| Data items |

↓↓↓

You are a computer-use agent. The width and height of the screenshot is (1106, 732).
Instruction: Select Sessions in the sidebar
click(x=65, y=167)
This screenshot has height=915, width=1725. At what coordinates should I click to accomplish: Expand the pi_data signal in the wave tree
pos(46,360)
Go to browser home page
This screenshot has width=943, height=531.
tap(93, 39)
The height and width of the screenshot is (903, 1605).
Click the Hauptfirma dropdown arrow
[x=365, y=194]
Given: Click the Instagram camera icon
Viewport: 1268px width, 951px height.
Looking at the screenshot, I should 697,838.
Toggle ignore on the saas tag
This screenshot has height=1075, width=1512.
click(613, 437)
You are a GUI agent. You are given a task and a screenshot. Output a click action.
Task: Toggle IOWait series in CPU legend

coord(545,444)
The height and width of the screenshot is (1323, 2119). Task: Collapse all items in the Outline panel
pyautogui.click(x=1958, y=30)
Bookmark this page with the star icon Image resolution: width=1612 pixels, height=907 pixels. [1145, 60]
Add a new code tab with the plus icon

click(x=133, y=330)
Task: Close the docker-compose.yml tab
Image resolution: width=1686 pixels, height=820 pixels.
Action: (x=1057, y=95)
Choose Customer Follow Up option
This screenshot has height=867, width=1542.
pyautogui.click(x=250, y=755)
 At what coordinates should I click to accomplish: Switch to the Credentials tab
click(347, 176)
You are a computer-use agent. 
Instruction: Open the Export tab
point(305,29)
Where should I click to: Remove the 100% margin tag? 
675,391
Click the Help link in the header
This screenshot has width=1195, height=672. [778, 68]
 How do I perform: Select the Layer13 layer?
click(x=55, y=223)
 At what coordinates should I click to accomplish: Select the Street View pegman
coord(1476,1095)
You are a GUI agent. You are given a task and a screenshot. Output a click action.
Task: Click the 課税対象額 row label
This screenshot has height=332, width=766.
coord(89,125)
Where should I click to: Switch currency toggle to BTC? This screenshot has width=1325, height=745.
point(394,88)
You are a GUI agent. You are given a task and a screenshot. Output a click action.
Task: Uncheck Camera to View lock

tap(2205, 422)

↑↑↑

Every entry above should be retyped exactly as shown.

You are a computer-use agent. The width and height of the screenshot is (1106, 732).
Instruction: Select Sessions in the sidebar
click(x=65, y=167)
This screenshot has height=915, width=1725. At what coordinates should I click to accomplish: Expand the pi_data signal in the wave tree
pos(46,360)
Go to browser home page
This screenshot has width=943, height=531.
tap(93, 39)
The height and width of the screenshot is (903, 1605).
Click the Hauptfirma dropdown arrow
[x=365, y=194]
Given: Click the Instagram camera icon
Viewport: 1268px width, 951px height.
Looking at the screenshot, I should 697,838.
Toggle ignore on the saas tag
This screenshot has height=1075, width=1512.
click(613, 437)
You are a GUI agent. You are given a task and a screenshot. Output a click action.
Task: Toggle IOWait series in CPU legend

coord(545,444)
The height and width of the screenshot is (1323, 2119). Task: Collapse all items in the Outline panel
pyautogui.click(x=1958, y=30)
Bookmark this page with the star icon Image resolution: width=1612 pixels, height=907 pixels. [1145, 60]
Add a new code tab with the plus icon

click(x=133, y=330)
Task: Close the docker-compose.yml tab
Image resolution: width=1686 pixels, height=820 pixels.
Action: (x=1057, y=95)
Choose Customer Follow Up option
This screenshot has height=867, width=1542.
pyautogui.click(x=250, y=755)
 At what coordinates should I click to accomplish: Switch to the Credentials tab
click(347, 176)
You are a computer-use agent. 
Instruction: Open the Export tab
point(305,29)
Where should I click to: Remove the 100% margin tag? 
675,391
Click the Help link in the header
This screenshot has width=1195, height=672. [778, 68]
 How do I perform: Select the Layer13 layer?
click(x=55, y=223)
 At what coordinates should I click to accomplish: Select the Street View pegman
coord(1476,1095)
You are a GUI agent. You are given a task and a screenshot. Output a click action.
Task: Click the 課税対象額 row label
This screenshot has height=332, width=766.
coord(89,125)
Where should I click to: Switch currency toggle to BTC? This screenshot has width=1325, height=745.
point(394,88)
You are a GUI agent. You are given a task and a screenshot. Output a click action.
Task: Uncheck Camera to View lock

tap(2205, 422)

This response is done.